STREET VENDORS in Dublin are taking advantage of growing coronavirus fears by selling face masks on the streets to passersby.
Today the government announced that a €3 billion emergency fund will be spent tackling the outbreak, while on Monday, St. Patrick's Day parades around the country were cancelled in a bid to slow the spread of the Covid-19.
Public concern about the virus is arguably at an all-time high, particularly with videos and photos going viral of shops running out of basic amenities like toilet paper as 'panic-buyers' prepare for the apocalypse.
Ever the savvy-type, street sellers in Dublin have cottoned on to this and have embraced their entrepreneurial spirit by selling face masks - which have expectedly flown off the shelves - and in one particularly sinister case, the corridors of a Dublin hospital - taking full advantage of peoples' desperation to cosplay as a germaphobic Bane.
Legal academic Paul O’Connell spotted one of the vendors on Dublin’s Henry Street on Monday and took to Twitter to applaud the woman's moxie.
He posted a video with the caption: "When I was younger I’d sometimes sell Christmas decorations up around Henry Street and Moore Street - good to see the Dublin street traders not missing a trick on the #COVID2019 hysteria"
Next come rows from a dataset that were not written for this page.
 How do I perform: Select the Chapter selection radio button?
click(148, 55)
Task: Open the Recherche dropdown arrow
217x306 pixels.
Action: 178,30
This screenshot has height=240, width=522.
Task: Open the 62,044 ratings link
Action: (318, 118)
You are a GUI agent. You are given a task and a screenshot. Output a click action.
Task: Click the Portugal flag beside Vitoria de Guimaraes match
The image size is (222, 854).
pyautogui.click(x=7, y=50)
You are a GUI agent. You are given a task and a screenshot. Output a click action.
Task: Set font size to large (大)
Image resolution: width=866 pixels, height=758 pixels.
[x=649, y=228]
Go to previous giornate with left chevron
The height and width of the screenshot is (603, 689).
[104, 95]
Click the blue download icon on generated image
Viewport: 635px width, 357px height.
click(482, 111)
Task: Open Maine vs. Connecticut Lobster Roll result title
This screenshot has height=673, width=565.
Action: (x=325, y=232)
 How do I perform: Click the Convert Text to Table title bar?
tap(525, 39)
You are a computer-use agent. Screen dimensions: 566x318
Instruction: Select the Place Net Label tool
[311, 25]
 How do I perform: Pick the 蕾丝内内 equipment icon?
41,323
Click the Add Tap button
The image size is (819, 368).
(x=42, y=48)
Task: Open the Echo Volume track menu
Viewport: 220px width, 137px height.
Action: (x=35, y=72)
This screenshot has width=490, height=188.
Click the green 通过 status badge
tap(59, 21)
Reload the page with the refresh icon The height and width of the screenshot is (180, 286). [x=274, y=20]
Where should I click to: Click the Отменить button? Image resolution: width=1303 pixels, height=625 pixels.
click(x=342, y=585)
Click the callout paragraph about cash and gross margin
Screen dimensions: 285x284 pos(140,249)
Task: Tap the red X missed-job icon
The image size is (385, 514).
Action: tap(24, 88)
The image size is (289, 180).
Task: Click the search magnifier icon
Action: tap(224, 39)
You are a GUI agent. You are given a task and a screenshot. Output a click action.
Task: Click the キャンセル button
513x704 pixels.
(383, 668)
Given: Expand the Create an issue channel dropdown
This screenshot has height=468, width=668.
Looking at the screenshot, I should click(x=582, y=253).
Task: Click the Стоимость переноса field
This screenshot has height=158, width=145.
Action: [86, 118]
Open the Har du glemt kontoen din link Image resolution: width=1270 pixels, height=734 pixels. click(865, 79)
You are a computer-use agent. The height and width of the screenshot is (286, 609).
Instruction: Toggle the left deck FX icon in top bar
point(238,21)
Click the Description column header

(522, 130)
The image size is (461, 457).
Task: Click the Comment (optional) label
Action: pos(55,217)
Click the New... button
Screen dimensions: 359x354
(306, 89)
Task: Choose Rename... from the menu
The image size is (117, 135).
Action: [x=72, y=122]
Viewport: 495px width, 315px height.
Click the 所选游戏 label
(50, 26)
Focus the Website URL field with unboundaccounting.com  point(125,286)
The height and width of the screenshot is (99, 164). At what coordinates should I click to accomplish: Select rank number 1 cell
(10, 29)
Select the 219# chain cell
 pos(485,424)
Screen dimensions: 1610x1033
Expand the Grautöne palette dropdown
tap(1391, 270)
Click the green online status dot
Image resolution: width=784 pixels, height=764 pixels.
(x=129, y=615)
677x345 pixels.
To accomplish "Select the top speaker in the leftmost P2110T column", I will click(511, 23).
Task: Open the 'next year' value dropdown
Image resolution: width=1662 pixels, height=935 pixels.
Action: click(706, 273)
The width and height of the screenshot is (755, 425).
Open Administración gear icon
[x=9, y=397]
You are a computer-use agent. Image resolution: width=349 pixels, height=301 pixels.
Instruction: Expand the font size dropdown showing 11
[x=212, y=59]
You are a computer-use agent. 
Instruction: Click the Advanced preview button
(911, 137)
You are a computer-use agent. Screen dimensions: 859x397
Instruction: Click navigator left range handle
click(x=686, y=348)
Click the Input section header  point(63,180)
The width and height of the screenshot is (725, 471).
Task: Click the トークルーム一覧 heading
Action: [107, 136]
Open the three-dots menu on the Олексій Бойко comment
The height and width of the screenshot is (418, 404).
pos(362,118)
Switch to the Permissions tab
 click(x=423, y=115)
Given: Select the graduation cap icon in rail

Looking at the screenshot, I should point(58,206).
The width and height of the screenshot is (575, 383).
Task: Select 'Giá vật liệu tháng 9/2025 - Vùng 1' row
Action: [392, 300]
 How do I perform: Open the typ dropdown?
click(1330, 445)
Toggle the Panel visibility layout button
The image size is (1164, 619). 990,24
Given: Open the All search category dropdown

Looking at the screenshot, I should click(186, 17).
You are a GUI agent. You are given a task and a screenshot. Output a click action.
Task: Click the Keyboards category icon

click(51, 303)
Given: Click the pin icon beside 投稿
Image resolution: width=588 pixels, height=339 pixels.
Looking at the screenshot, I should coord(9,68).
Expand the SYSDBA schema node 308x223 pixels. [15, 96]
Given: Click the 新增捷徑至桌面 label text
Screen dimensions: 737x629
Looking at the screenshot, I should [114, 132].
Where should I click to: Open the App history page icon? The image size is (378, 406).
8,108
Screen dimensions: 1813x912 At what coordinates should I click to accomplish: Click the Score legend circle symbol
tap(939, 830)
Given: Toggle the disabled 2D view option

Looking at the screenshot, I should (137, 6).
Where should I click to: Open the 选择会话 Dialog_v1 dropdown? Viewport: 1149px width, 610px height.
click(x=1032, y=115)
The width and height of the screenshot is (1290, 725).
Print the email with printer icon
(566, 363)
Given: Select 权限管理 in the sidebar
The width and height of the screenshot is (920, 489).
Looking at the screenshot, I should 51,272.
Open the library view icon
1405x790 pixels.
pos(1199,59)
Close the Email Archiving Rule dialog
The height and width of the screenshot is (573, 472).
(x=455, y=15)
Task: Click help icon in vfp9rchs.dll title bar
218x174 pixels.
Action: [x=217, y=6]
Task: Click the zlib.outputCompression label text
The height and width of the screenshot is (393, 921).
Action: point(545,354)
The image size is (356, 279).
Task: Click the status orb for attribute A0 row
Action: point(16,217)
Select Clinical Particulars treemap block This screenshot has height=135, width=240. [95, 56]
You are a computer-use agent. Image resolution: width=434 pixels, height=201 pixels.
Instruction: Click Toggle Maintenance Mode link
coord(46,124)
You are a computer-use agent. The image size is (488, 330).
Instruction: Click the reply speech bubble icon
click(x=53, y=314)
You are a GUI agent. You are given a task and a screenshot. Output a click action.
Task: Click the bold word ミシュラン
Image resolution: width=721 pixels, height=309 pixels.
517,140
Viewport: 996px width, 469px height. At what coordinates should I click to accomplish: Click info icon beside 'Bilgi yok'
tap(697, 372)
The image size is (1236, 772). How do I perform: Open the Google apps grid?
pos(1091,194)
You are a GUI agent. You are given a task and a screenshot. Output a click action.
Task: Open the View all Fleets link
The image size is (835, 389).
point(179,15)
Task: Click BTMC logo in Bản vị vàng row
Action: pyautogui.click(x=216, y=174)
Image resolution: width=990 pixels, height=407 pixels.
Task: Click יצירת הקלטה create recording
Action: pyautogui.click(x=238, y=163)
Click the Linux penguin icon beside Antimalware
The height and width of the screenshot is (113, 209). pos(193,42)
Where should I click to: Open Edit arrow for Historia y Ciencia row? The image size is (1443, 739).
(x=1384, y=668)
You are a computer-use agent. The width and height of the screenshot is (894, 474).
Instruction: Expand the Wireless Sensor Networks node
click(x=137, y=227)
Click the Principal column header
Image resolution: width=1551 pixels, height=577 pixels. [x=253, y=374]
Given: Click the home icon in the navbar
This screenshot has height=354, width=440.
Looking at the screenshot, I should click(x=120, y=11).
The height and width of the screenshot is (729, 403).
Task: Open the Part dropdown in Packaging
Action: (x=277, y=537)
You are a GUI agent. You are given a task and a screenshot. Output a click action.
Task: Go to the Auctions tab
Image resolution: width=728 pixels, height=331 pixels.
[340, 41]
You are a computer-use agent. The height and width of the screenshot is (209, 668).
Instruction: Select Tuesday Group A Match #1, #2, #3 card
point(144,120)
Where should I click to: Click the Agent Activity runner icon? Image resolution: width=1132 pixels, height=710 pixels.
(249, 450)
In the footage, the woman can be heard telling passersby: "Three euro, two for a fiver - face masks."
Not a bad deal to breathe my own recirculated air for hours on end.
In China, citizens have taken desperate/hilarious measures to tackle their own face mask shortage, wearing everything from D-cup bras to empty water dispensers on their heads to keep the deadly virus out.
Hopefully it'll be a while before we need get to that stage, providing the great street sellers of Ireland have got enough stock.